Could you retype exactly the line containing "Task: Click the Undo arrow in the status line" and every line after it in the data below, leaving out the pictures?

[Extracted entries Boundary: Start]

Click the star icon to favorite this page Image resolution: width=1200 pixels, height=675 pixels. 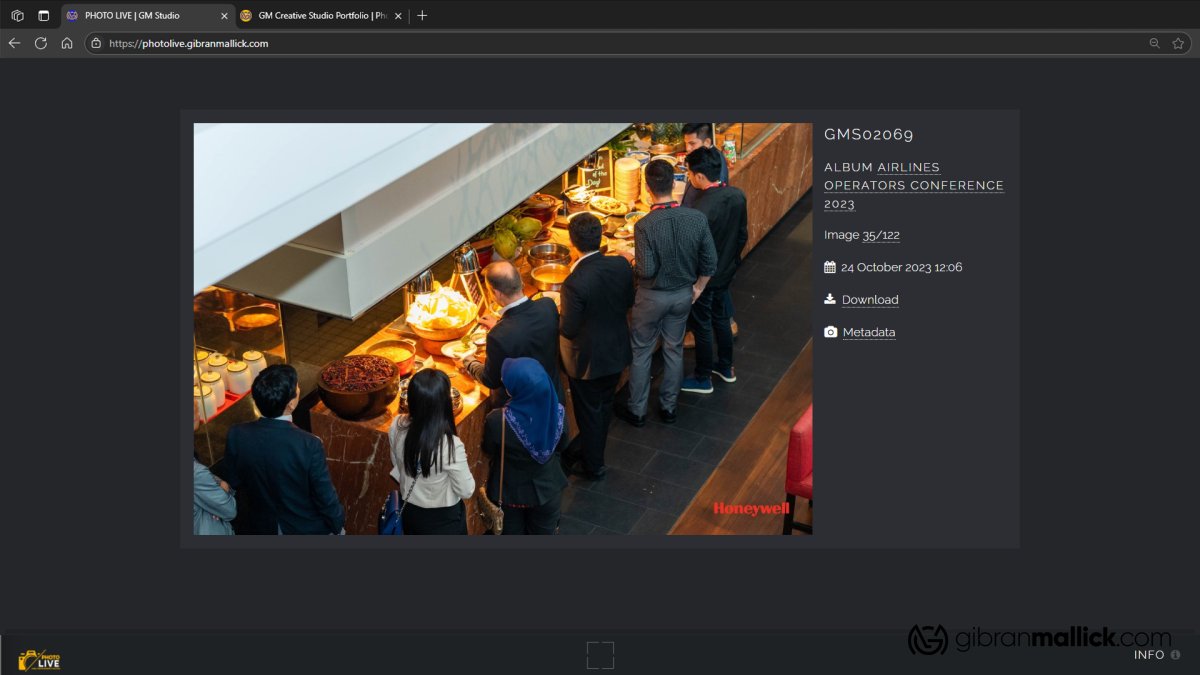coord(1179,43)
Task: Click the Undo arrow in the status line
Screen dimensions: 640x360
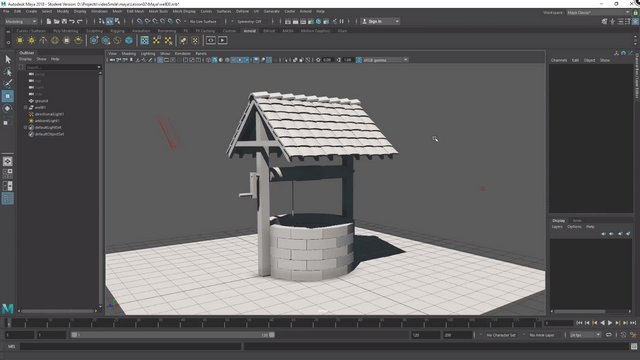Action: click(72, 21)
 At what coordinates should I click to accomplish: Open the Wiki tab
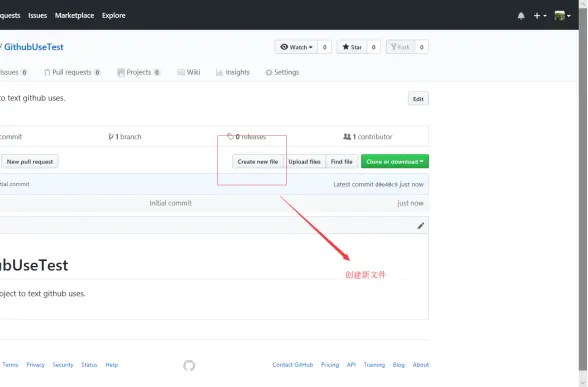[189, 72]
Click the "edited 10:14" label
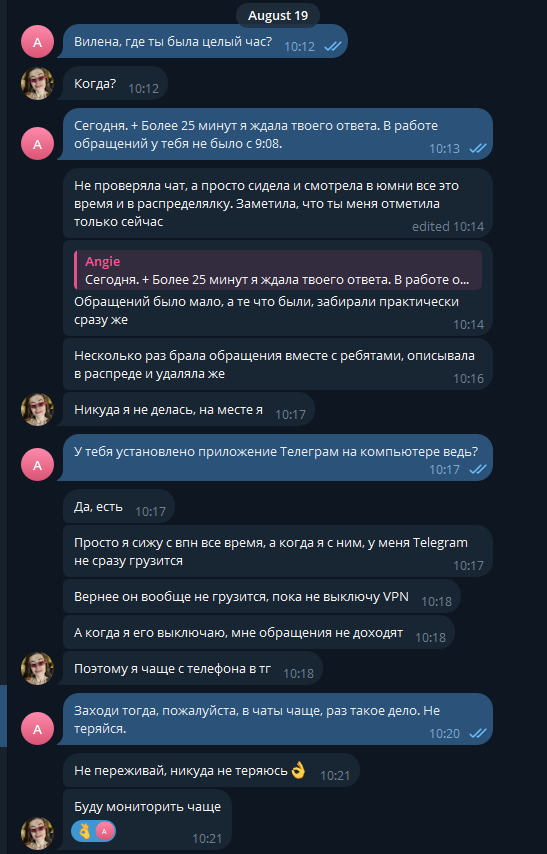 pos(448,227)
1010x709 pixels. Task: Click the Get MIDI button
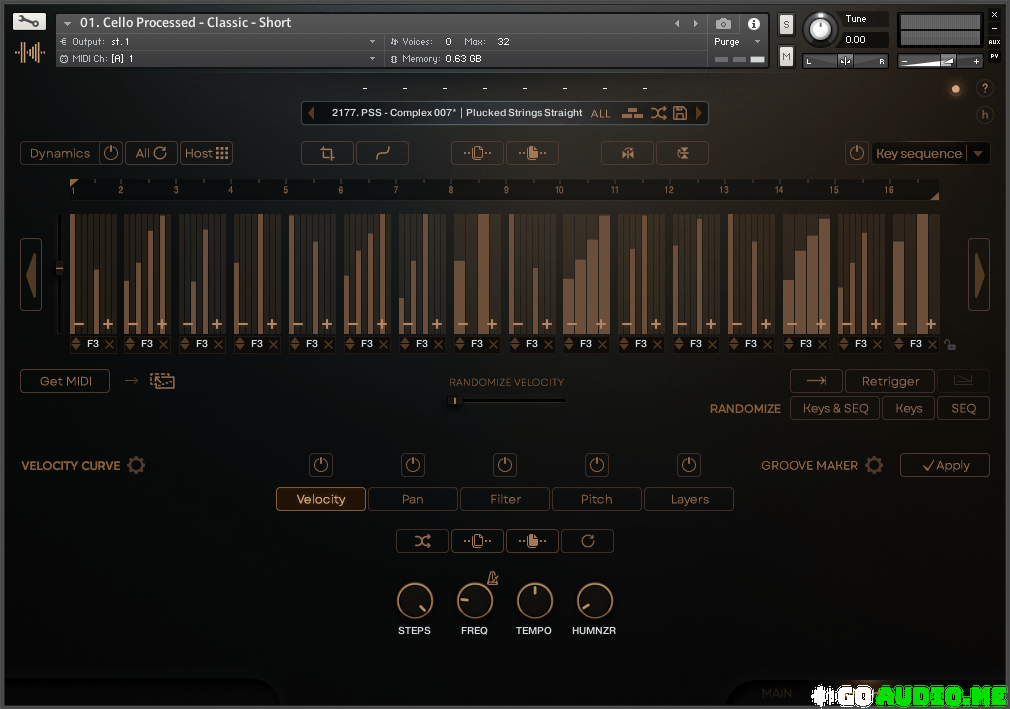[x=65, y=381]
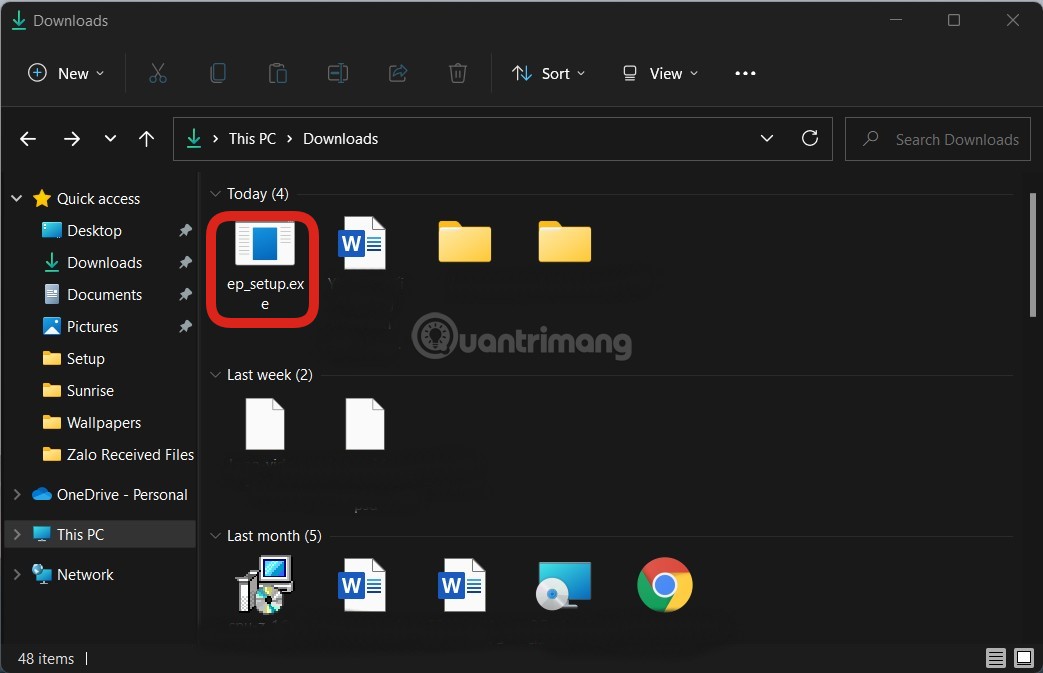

[Extracted entries Boundary: End]

▶ **Result**
Task: Click the Undo arrow in the status line
Screen dimensions: 640x360
Action: click(72, 21)
 At what coordinates should I click to accomplish: Open the Wiki tab
[189, 72]
Click the "edited 10:14" label
 pos(448,227)
1010x709 pixels. Task: Click the Get MIDI button
[x=65, y=381]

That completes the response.